INSTRUCTIONS TO FOLLOW: Wherever a line in the data below holds "will", copy that line.

(Source records)
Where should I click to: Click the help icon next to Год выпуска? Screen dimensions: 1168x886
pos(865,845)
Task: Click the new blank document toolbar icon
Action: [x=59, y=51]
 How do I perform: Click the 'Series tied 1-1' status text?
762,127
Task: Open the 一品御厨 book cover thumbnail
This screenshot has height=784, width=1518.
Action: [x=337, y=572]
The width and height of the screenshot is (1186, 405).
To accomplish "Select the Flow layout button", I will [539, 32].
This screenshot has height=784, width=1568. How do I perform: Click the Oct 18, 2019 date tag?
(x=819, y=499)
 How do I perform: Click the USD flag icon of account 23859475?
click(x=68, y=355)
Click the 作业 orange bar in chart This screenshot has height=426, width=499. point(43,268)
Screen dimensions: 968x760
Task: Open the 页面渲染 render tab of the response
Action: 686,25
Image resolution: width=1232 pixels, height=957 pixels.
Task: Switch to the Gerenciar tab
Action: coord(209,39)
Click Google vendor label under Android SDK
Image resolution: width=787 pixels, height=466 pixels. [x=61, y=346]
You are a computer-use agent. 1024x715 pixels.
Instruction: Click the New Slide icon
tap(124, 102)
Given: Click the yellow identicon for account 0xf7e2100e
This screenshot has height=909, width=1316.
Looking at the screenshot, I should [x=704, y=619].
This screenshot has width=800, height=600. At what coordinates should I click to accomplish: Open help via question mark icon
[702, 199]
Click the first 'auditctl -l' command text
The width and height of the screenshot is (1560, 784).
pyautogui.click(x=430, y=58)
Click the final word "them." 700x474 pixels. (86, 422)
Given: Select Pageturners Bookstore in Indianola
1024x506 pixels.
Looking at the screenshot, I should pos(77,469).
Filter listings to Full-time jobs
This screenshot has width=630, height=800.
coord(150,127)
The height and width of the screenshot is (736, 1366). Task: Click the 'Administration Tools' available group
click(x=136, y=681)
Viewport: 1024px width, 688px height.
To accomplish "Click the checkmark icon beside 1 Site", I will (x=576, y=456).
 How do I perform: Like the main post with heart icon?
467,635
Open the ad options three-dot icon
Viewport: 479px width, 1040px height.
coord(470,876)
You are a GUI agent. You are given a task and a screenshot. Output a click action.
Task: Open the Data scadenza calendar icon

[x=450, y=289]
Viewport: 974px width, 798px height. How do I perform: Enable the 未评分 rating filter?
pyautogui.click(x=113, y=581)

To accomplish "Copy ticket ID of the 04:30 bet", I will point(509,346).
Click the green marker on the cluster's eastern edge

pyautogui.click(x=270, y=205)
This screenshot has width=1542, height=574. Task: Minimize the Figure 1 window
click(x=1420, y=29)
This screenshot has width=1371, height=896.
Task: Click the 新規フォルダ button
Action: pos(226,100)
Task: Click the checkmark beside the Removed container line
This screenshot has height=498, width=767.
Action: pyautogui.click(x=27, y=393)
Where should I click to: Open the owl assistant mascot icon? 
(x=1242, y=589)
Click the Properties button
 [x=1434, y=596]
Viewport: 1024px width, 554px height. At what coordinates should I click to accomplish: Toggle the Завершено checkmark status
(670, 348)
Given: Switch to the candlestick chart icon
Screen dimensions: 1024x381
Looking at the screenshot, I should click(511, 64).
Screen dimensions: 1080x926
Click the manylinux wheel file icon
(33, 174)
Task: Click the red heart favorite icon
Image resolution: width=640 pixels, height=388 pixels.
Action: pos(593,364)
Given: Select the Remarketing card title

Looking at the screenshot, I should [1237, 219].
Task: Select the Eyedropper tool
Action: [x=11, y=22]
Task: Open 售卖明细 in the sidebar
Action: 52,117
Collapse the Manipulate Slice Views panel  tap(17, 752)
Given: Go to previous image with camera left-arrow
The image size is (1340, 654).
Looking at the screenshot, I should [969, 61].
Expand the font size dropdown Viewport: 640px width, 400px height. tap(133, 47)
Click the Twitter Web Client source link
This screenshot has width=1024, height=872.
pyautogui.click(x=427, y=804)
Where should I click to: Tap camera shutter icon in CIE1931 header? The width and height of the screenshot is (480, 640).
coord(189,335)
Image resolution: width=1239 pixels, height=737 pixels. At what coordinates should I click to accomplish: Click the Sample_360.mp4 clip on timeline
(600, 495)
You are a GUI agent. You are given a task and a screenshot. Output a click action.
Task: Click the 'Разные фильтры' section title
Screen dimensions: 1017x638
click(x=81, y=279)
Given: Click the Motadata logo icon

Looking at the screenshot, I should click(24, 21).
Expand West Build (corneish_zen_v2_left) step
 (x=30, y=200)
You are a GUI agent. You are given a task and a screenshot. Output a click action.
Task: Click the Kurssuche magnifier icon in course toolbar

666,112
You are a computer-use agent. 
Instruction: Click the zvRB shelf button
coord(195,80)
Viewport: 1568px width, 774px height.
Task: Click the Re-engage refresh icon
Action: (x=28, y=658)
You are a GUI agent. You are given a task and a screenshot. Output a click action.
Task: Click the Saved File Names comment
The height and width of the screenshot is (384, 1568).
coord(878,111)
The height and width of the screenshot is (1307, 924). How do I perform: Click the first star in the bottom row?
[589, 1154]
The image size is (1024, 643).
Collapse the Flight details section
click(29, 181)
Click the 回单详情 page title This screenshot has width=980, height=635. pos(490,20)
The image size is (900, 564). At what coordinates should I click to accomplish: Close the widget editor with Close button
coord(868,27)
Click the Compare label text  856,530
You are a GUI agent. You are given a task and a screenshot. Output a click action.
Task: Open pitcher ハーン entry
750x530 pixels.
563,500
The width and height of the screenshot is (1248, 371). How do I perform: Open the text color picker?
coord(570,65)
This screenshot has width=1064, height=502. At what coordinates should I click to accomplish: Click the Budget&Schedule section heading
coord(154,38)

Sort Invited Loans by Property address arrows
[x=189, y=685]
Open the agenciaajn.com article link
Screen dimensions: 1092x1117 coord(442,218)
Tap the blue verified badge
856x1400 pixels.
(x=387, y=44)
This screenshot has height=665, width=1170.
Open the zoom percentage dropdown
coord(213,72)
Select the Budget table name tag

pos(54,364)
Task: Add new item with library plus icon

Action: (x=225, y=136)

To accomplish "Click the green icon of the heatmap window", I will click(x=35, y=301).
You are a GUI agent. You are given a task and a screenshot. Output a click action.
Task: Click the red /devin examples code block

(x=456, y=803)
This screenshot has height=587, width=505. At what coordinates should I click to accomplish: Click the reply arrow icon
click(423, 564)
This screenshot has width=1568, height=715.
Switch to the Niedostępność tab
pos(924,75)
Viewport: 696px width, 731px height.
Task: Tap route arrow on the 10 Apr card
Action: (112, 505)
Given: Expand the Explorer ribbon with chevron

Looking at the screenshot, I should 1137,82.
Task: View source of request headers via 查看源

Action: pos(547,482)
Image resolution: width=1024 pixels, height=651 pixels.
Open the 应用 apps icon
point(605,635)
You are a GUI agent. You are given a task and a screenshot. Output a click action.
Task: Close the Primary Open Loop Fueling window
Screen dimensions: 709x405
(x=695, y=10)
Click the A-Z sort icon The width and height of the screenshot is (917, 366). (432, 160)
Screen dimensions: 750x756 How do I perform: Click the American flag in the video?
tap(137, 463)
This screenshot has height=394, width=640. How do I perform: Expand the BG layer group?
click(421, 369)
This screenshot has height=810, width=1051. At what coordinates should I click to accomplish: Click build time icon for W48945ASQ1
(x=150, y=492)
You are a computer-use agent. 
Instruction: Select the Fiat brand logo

FINISHED EXERCISE:
To accomplish "Select the Flow layout button", I will [539, 32].
To accomplish "Click the checkmark icon beside 1 Site", I will (x=576, y=456).
To accomplish "Copy ticket ID of the 04:30 bet", I will point(509,346).
To accomplish "Click the green icon of the heatmap window", I will click(x=35, y=301).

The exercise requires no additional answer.